Take for example workshops on time management, lunch-and-learns on stressors and ways to deal with them, even employee assistance programs that provide confidential counselling.
The premise of these programs is that the solution lies with the individual, when in fact, burnout has to be solved at an organizational level, said Acadia University psychology professor Michael Leiter, one of the world’s leading researchers on job stress and burnout.
“A lot of organizations are rather unsympathetic. The assumption is people who burn out are weak, and organizations would be better off getting rid of them,” said Leiter.
Leiter places the source of burnout somewhere between the individual and the organization, at the interaction between an individual’s thoughts and feelings about the work and the actual work setting. For some 20 years now, he has been working with Christina Maslach at University of California at Berkeley, the psychology professor who developed the widely used Maslach Burnout Inventory, initially developed to measure burnout among health and education workers. The instrument, which Leiter helped adapt for the general workforce, detects burnout by measuring three key aspects of work engagement: energy, involvement and effectiveness.
An employee who’s stressed out will report feeling exhausted day after day. The workload is simply overwhelming. In organizations he works with, said Leiter, he’ll typically find five per cent who struggle to find the energy to go to work and do their job.
“There are people who say every single day they feel exhausted before they even get out of bed. To feel that every day. That’s a very serious state of mind,” said Leiter.
More often than not, exhaustion feeds into the other two aspects of disengagement: cynicism and inefficacy. People who struggle to stay on top of their work tend to develop coping strategies, and one common strategy is to distance oneself from the job. They’ll grow indifferent to the quality of the work or the needs of the customers they deal with. They become cynical about what they do. They’ll also start to feel out of control, ineffectual in their job, and incapable.
It’s one thing to measure a level of exhaustion and cynicism and ineffectiveness in an employee population, but the question of why workers burn out is a little more tricky. Leiter uses as an example the high-energy, high-intensity work environment of an emergency room as compared to the more subdued, typically routine work of caregivers at a geriatric home. One would expect that the ER staff, who are more likely to deal with intense, stressful situations, are more susceptible to burnout. But that’s not always the case.

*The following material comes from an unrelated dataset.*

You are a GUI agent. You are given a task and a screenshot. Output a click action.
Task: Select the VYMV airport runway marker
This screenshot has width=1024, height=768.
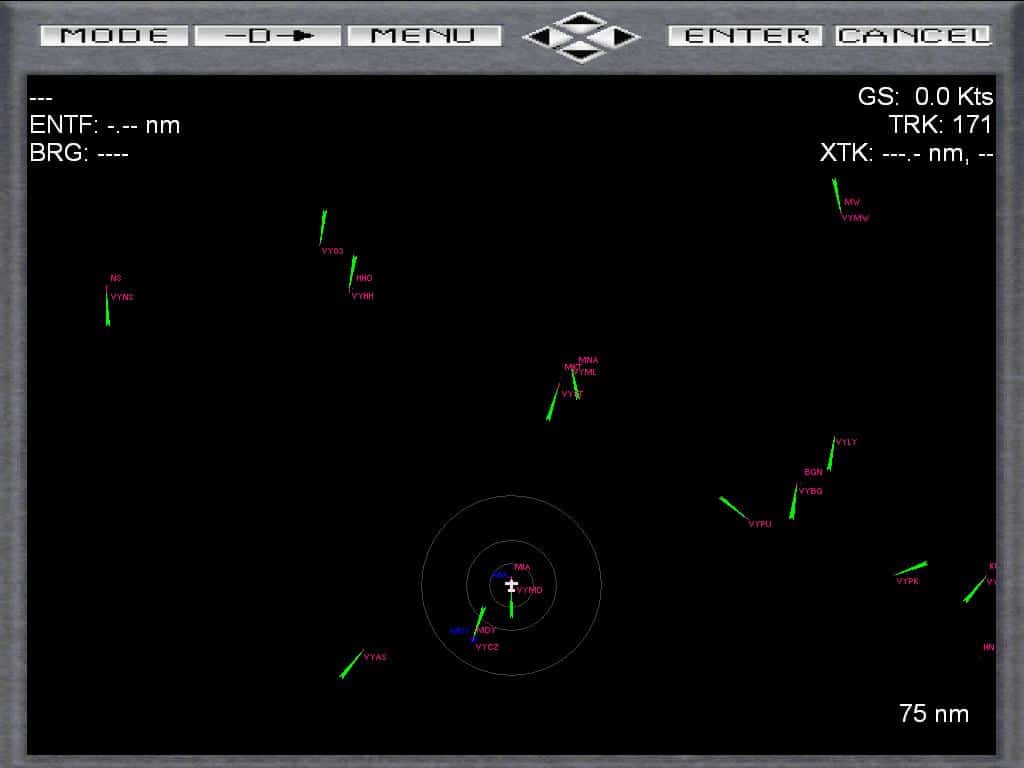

Working with Maslach, Leiter developed a framework to explain why some people suffer burnout and others don’t. They look for mismatch between a worker and six areas of the job environment: workload, control, reward, community, fairness and values.
Of the six, workload is an area that’s most directly linked to exhaustion. Overwork depletes a worker’s level of energy, but so does the wrong kind of work. Emotional work, where people are required to display emotions that are at odds with how they’re feeling, can also be taxing on a worker’s energy.
A mismatch in control occurs either when an individual has too little authority over how the job is done or when the person is overwhelmed by the level of responsibility. A mismatch in reward can refer to insufficient compensation, an absence of social recognition or a lack of intrinsic reward, such as pride in the work.
A mismatch in community — the way people relate to each other at the job — can contribute to burnout. People thrive in settings where there’s support, camaraderie, and humour. Some workplaces, however, isolate people from one another, and others are filled with unresolved conflict, unhealthy competition and harassment.
A mismatch in fairness can occur when there’s unequal treatment in promotion, workload or pay, when grievances aren’t dealt with or when managers mete out punishments without giving the worker a say. And a mismatch in values takes place when the work involves acts that employees consider unethical, such as having to be deceptive in making a sale.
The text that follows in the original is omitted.